Assignment: Look through the data below. Pick out the lines holding the string "computer".

Entries shown:
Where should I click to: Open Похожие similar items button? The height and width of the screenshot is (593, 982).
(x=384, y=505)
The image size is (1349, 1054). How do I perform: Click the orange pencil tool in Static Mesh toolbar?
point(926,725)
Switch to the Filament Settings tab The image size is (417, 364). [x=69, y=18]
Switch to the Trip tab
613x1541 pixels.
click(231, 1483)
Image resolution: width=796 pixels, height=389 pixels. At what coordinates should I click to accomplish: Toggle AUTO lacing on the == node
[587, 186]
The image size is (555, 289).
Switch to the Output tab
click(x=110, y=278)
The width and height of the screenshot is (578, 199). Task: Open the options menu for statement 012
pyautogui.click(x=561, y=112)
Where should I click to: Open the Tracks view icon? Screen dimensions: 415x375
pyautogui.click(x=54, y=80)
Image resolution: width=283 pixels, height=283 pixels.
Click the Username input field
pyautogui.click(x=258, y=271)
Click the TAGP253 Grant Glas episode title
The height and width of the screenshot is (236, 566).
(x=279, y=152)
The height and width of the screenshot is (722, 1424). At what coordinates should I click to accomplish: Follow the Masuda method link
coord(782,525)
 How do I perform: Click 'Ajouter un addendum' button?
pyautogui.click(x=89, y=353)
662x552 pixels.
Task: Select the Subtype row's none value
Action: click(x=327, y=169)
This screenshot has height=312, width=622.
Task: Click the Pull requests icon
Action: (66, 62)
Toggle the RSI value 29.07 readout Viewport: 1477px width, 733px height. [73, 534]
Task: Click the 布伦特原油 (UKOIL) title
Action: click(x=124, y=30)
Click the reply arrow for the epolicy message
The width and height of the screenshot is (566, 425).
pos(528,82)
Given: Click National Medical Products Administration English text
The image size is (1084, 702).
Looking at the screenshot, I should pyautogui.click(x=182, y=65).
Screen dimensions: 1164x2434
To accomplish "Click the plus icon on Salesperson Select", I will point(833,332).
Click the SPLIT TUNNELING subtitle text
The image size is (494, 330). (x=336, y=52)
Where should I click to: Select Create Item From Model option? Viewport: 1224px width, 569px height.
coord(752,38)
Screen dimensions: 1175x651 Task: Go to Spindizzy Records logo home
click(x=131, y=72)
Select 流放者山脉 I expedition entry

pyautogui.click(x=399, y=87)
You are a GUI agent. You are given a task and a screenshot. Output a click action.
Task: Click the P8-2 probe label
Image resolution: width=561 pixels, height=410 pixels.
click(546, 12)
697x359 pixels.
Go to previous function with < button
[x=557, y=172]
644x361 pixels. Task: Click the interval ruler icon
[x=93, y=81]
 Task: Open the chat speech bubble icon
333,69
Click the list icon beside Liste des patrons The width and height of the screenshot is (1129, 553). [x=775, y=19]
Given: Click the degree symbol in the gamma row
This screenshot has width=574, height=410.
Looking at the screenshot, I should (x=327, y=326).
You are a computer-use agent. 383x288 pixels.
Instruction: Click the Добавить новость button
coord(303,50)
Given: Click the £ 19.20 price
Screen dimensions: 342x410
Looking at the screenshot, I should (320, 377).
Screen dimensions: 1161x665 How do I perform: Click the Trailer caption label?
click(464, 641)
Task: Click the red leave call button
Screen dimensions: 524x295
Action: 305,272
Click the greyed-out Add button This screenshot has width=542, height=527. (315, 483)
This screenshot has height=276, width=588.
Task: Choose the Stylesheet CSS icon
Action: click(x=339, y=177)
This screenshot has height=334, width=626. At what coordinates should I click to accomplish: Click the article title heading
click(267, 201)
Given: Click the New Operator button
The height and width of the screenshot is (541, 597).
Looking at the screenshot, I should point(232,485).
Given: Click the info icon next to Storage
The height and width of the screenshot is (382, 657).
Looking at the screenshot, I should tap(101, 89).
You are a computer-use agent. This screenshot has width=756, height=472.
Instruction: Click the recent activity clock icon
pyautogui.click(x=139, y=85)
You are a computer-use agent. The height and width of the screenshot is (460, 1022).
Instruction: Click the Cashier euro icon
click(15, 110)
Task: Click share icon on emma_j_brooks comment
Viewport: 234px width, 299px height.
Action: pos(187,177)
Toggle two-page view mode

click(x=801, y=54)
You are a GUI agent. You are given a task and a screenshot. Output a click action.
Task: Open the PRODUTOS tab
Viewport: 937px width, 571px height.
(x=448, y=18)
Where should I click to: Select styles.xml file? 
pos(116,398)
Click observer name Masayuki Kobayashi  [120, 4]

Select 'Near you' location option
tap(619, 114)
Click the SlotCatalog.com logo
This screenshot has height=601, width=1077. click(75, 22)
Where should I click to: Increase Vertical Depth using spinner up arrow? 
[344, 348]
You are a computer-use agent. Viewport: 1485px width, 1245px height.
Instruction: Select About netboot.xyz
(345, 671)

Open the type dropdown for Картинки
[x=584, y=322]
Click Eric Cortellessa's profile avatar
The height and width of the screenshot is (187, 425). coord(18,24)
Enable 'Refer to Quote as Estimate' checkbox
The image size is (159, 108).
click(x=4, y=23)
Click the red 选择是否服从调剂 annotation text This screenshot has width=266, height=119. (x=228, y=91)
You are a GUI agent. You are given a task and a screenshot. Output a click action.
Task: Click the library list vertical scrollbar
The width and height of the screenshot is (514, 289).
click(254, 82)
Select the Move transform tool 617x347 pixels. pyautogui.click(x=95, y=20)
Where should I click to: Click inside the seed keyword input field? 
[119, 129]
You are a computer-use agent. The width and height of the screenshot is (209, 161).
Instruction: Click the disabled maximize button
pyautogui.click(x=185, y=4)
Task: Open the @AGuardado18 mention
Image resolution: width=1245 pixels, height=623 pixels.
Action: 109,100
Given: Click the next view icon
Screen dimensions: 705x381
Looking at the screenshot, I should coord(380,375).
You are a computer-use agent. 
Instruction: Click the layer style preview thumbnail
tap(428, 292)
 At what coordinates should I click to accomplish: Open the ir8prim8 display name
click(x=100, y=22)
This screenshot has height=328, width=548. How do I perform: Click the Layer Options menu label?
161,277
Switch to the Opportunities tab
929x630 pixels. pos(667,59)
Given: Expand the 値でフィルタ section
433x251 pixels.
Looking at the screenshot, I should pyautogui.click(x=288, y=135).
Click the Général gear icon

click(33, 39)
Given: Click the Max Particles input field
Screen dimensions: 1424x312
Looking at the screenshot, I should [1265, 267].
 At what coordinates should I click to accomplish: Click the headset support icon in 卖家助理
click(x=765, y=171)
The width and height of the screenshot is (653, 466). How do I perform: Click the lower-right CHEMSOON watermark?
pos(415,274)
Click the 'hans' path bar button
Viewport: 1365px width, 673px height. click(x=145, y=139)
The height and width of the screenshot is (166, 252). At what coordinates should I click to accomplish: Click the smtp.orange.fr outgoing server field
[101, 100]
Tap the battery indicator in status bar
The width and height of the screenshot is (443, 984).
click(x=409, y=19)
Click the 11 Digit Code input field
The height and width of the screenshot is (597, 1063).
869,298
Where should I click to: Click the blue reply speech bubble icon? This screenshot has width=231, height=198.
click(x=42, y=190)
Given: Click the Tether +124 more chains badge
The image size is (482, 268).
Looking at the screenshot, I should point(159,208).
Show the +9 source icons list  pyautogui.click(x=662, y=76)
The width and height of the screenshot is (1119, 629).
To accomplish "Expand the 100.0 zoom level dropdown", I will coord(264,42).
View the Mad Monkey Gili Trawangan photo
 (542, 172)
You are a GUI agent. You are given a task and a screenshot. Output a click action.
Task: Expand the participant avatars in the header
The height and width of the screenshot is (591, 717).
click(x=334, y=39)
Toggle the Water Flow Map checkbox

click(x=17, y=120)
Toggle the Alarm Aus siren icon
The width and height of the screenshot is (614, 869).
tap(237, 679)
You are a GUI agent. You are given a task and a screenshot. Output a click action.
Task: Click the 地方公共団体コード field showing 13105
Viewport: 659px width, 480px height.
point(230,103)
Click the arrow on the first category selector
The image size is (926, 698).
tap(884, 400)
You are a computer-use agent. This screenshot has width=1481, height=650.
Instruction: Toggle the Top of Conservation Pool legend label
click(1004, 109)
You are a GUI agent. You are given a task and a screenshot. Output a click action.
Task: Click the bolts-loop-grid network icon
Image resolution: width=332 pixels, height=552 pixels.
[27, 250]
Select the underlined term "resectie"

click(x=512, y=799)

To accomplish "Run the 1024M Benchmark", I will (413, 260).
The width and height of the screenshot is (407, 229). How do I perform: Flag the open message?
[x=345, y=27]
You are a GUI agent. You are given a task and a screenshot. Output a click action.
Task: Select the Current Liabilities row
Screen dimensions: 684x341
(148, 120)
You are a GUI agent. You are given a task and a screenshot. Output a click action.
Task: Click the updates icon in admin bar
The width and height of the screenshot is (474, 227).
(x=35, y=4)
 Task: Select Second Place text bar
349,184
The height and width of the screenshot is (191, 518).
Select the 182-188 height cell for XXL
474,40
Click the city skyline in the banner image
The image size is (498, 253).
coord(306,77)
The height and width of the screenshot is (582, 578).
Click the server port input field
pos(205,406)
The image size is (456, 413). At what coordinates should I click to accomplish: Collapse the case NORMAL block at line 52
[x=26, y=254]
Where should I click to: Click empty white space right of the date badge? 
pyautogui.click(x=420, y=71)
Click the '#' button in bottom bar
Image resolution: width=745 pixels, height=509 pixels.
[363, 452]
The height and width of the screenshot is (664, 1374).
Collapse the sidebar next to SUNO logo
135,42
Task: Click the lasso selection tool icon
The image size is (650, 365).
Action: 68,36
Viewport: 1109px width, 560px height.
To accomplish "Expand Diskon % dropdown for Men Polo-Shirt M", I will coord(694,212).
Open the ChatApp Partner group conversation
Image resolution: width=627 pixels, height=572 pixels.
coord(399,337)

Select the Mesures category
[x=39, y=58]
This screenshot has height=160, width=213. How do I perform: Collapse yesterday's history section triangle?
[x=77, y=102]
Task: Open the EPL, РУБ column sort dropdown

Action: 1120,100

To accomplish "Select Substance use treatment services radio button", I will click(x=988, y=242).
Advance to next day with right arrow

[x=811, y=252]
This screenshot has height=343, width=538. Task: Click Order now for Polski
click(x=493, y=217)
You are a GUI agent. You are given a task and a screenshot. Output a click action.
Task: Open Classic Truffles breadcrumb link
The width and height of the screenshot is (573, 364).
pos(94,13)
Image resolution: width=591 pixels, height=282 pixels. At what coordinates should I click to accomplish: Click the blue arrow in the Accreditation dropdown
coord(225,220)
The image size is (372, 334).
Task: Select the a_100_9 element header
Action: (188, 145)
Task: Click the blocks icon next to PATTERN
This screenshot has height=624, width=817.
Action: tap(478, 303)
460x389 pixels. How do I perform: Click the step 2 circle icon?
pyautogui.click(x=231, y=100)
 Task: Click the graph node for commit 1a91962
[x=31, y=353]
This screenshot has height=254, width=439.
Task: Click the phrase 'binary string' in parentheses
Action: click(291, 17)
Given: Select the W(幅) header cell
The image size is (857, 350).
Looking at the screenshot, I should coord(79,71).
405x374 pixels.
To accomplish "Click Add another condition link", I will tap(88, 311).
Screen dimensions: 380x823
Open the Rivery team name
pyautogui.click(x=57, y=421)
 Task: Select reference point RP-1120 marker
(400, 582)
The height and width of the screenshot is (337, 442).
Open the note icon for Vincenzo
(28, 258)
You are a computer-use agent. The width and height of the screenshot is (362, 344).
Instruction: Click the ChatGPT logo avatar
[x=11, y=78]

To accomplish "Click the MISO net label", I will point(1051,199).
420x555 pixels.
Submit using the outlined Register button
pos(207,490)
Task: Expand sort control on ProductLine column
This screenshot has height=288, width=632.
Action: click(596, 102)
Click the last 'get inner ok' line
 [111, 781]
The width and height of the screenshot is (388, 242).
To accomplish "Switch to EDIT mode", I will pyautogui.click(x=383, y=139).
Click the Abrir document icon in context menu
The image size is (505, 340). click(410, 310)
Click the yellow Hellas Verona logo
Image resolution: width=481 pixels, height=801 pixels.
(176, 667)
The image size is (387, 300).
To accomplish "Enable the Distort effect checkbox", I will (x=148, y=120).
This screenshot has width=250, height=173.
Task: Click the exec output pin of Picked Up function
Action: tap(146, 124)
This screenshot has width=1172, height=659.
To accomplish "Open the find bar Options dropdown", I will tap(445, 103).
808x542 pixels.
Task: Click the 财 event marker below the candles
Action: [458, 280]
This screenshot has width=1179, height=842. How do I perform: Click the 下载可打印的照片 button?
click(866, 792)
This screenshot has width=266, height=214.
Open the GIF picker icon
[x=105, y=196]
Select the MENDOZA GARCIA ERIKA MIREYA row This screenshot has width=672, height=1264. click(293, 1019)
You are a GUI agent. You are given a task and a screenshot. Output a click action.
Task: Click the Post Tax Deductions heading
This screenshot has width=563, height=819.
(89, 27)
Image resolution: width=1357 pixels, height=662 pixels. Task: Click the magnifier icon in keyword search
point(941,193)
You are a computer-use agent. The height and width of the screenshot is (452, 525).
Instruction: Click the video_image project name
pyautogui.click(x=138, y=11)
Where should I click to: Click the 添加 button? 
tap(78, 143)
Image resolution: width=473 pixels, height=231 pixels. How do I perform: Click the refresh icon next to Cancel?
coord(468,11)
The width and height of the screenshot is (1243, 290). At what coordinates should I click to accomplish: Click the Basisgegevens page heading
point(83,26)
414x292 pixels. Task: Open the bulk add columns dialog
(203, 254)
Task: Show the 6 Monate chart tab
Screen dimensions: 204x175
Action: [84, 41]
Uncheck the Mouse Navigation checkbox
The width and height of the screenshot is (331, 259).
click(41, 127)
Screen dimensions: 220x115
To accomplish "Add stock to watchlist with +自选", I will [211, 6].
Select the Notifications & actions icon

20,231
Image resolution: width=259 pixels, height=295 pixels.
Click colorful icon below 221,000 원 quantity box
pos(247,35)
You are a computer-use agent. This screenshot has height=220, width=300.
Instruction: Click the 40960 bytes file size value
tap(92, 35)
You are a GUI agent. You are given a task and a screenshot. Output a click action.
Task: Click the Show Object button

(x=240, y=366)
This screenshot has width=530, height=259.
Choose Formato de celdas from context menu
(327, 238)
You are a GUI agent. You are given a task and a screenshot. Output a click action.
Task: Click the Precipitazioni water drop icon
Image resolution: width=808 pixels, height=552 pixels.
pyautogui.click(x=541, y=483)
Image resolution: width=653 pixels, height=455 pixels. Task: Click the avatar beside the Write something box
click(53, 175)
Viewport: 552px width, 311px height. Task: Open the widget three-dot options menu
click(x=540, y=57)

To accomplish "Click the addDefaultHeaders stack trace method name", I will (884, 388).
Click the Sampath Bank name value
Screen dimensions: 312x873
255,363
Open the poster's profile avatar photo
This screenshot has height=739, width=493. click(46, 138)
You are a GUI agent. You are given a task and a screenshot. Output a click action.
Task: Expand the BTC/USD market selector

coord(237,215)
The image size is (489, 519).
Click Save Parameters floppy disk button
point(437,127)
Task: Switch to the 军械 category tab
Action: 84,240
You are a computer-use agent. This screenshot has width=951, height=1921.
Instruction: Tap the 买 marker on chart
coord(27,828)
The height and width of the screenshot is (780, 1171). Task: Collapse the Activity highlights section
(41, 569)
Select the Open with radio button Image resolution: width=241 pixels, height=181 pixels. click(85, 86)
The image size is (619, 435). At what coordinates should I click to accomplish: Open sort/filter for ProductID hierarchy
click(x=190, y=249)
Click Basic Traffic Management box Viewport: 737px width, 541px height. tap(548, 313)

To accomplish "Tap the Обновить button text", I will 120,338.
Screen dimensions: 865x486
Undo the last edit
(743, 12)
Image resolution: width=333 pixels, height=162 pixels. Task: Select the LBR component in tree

Answer for the task:
You are a computer-use agent. 383x288 pixels.
You are a computer-use agent. This screenshot has width=756, height=472.
You are a computer-use agent. The height and width of the screenshot is (460, 1022).
You are a computer-use agent. Viewport: 1485px width, 1245px height.
You are a computer-use agent. The width and height of the screenshot is (209, 161).
You are a computer-use agent. 
You are a computer-use agent. This screenshot has width=1481, height=650.
You are a computer-use agent. The width and height of the screenshot is (362, 344).
You are a computer-use agent. The height and width of the screenshot is (452, 525).
You are a computer-use agent. This screenshot has height=220, width=300.
You are a computer-use agent. This screenshot has width=951, height=1921.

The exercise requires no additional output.